§ Assignment: Copy each of the entries below word for word, omitting the pictures.

═════ Dataset records

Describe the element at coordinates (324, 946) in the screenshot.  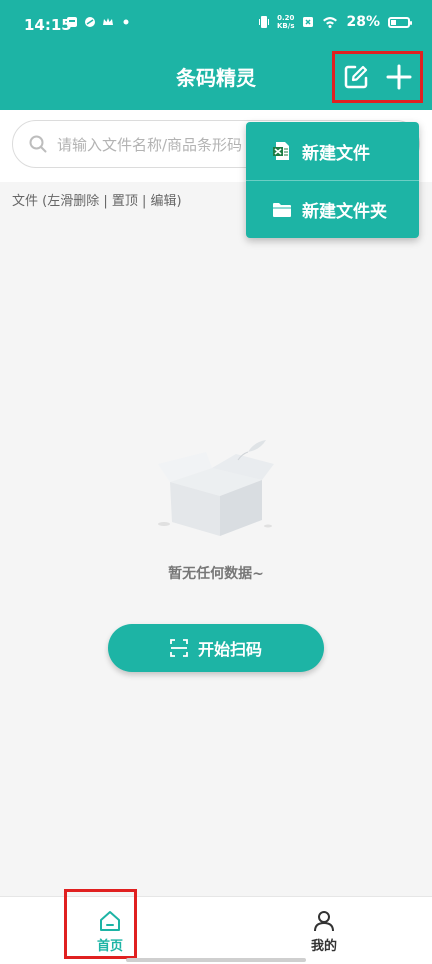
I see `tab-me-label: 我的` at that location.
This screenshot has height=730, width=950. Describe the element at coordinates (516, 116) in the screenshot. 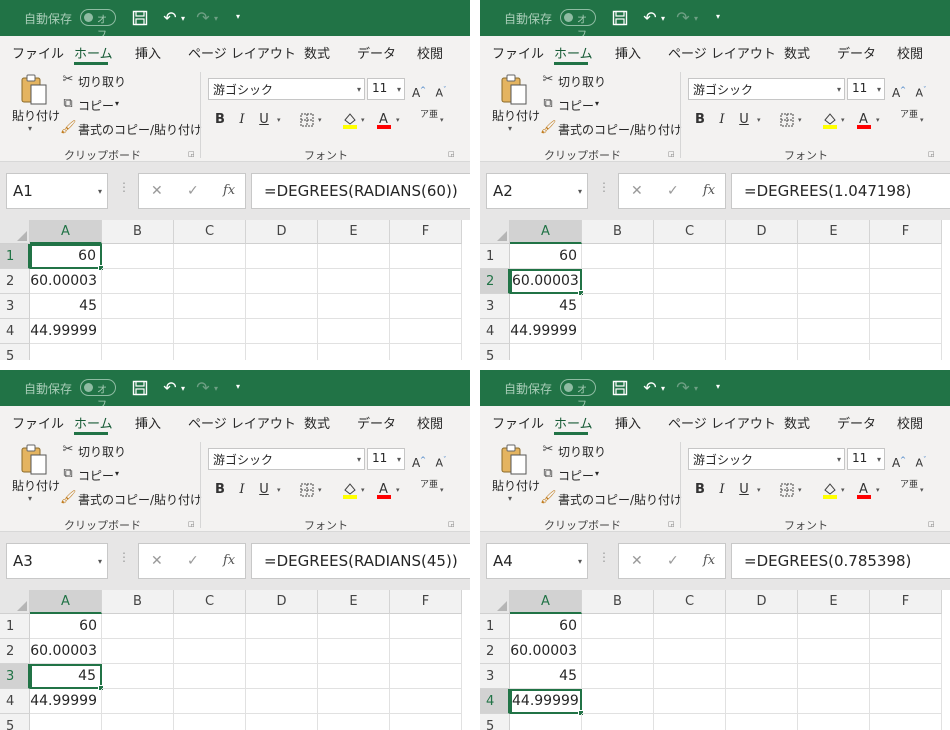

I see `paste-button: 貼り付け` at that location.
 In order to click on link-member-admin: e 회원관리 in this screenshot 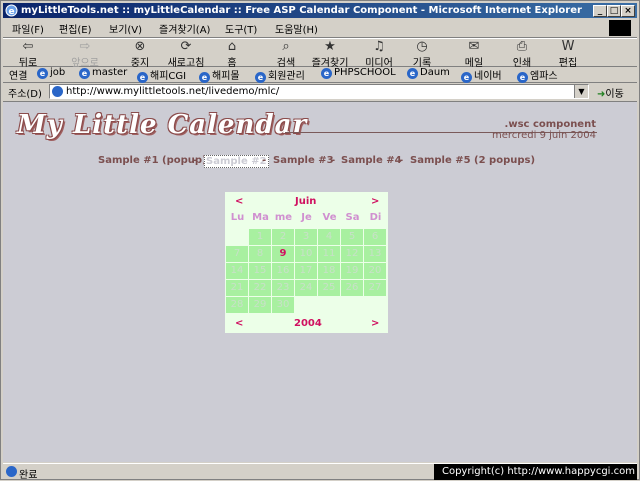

══════════

§ Reply:
Describe the element at coordinates (324, 946) in the screenshot.  
I see `tab-me-label: 我的` at that location.
This screenshot has height=730, width=950. Describe the element at coordinates (516, 116) in the screenshot. 

I see `paste-button: 貼り付け` at that location.
 In order to click on link-member-admin: e 회원관리 in this screenshot 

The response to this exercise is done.